Last Sunday my boyfriend and I went to see ‘Dracula AD 1972’ at the Columbia cinema in Shaftesbury Avenue. We were pleasantly surprised at the number of gays leaving the cinema at the end of the programme (and also waiting to get in) as we never realised that dear old Dracula had such a following amongst the gay community. You live and learn.

Of course before you see a feature film nowadays, you have to sit through long, boring dollops of advertising at almost every cinema. My fella and I carried on our conversation while the first batch of ads were being shown. But then, accompanied with trendy music, on came the Levi jean ad. And what a sodomite’s delight it was too. The screen was filled with bum after bum, all gloriously enclosed in tight fitting jeans in various colours and designs. It was impossible to tell which sex was which, but a fair estimate would be that the ‘performers’ were fifty-fifty male and female.

Not only were the beautifully shaped bottoms flashing on and off the screen at a furious pace, but every now and then there would be a little story told. For instance, one person was being searched, I guess, for ‘pot’, another scenario was about a couple just about to make love. There were people meeting, fondling, and so on.

The law outlawing sodomy is hardly ever enforced, except when involving minors, but one doesn’t often see anything relating to the subject, except in completely exploitative, fantasy pin-ups and hard-core ‘pornography’. And gracefully curved bottoms, whether you are into anal intercourse or not, turn a lot of us on.

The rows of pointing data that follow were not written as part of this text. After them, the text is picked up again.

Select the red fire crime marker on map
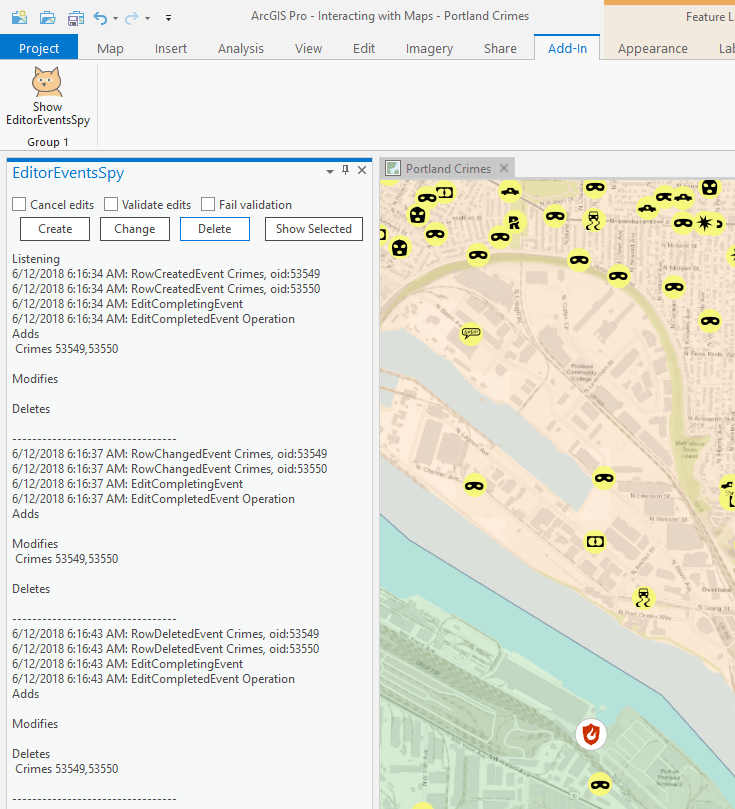This screenshot has height=809, width=735. (x=593, y=734)
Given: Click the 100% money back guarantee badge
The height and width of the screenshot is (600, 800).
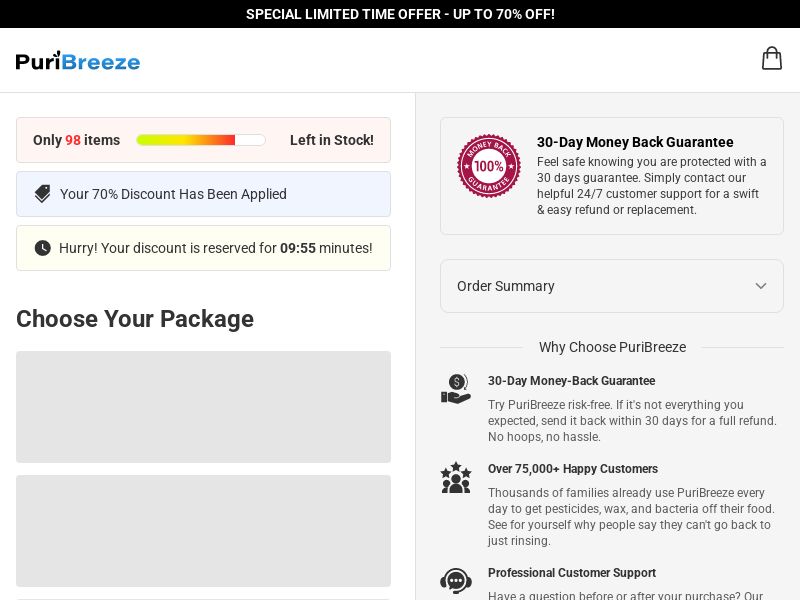Looking at the screenshot, I should click(489, 166).
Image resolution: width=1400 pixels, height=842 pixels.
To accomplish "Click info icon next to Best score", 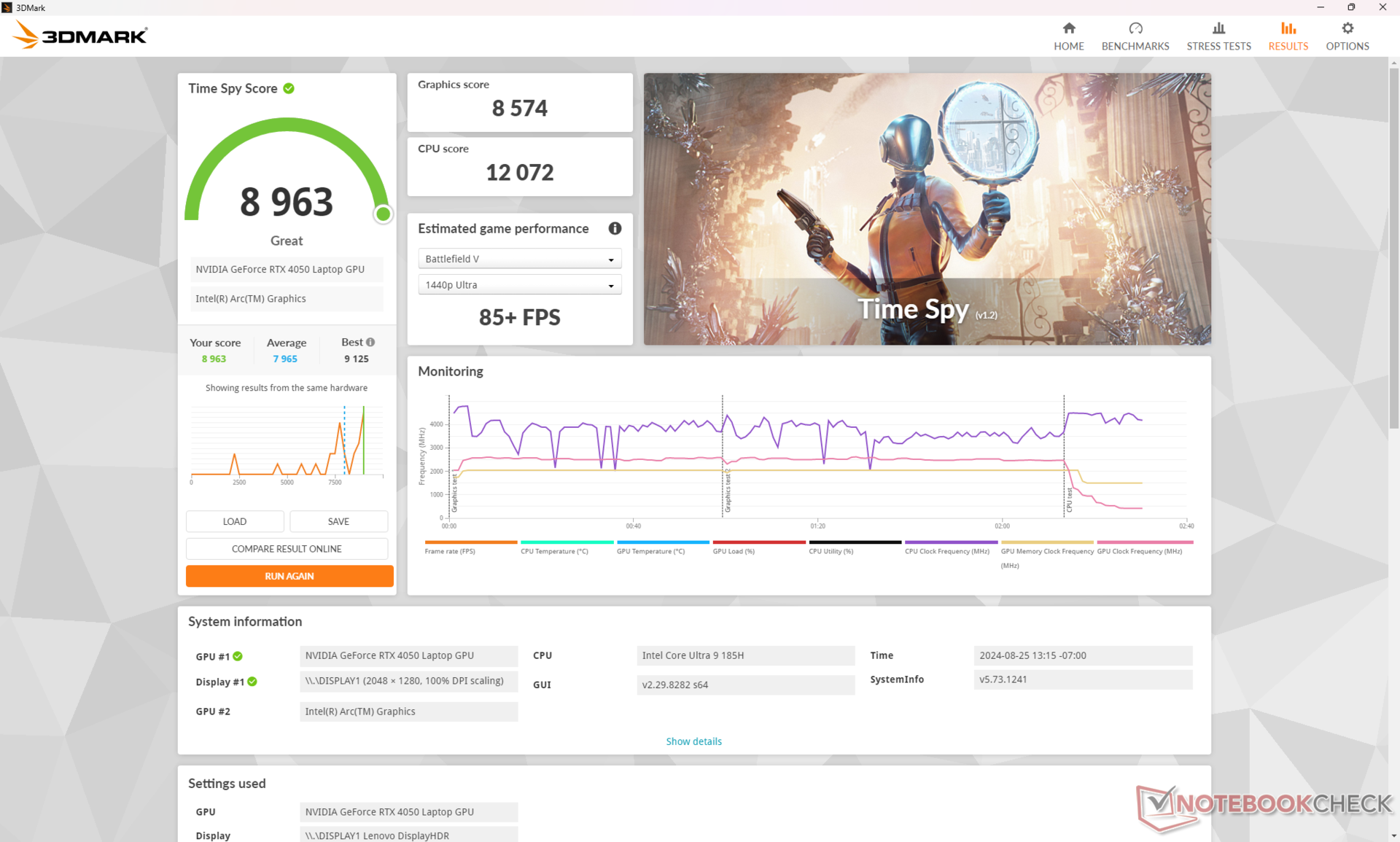I will point(370,342).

Maybe it could be argued that they especially do so for gays, but I for one don’t really accept that. Also I suspect that many heterosexual people are somewhat inhibited about parts of the human anatomy except for the most obvious regions.

The Levi ad, to people aware enough to appreciate the delights of buttocks, whatever shape or size turns them on, will find this short commercial film to be nothing but pure pleasure. It’s a shame that this is the only way people of like mind, whether male or female, can view such cheeky happenings at the moment.

Right on, Levi’s though, your heads are in the right place for some of us. Thanks from a grateful sodomite.

Menace Merchants

Three different horror films from three separate distributors recently opened in London on the same day, meaning there are three cinemas one third full. They are:

  • Dracula AD 1972, directed by Alan Gibson; starring Peter Cushing and Christopher Lee. Distributed by Columbia-Warner.
  • Dr Phibes Rises Again, starring Vincent Price; directed by Robert Fuest. An AIP release, distributed by Anglo-EMI.
  • Tales From The Crypt, starring Peter Cushing, Sir Ralph Richardson, Barbara Murray et al; directed by Freddie Francis, Released by Cinerama Releasing (UK).

In terms of horror, the most convincing and chilling is Dracula, in which the celebrated Count is brought back to life, amidst a present day Kings Road, Chelsea setting. The Dracula blood sucking scenes are as erotic and eerie as ever, while the Kings Road background enables the film to make some cynical comments on the plastic Chelsea scene.

Tales From The Crypt is composed of several short tales involving the evil thoughts of five very English, bourgeois people trapped with a shaking Sir Ralph (dressed in monk’s habit) in an underground crypt. The evil people are all very obviously money mad, wealthy and establishmentarian, and the film is really an attack on these values. In a way the philosophical ideas are so subtle that they might in fact escape the average cinemagoer, and this is really the reason for the introduction of the horror sequences, which are nearly all irrelevant to the ideas of the story, and grossly over-edited. A good film if you can quietly absorb its leftish ideas which are very subtly transmitted.

Dr Phibes Rises Again is a veritable farago of very camp 1930s pastiche, art-deco sets, trippy colours and eccentric characters, all of whom land up in and around Egyptian mummies, searching for the elixir of life. Sarcastic and very entertaining.

Real horror and reality returns with a jolt in Johnny Got His Gun, starring Jeff Bridges and Donald Sutherland; written and directed by Dalton Trumbo (one of the ten Hollywood writers blacklisted by McCarthy) and distributed by the Rank Organisation. A stern, bleak and very upsetting anti-war film about a young American who while fighting somewhere in the trenches in Europe during the first world war, loses his legs, arms, sight, hearing and the parts of his brain which help him to speak. A maniac doctor decides to keep him alive as a kind of scientific curiosity, and locks him up in a small dark room. But he hasn’t lost his feelings or his memory, and he spends his time thinking back to his life in small town America, which seems as futile as war and the vegetable it has made him. He eventually manages to communicate with one of the nurses by tapping his head on a pillow in morse code. The words “Kill me. kill me.”

A sad poignantly, horrific film. Not to be missed.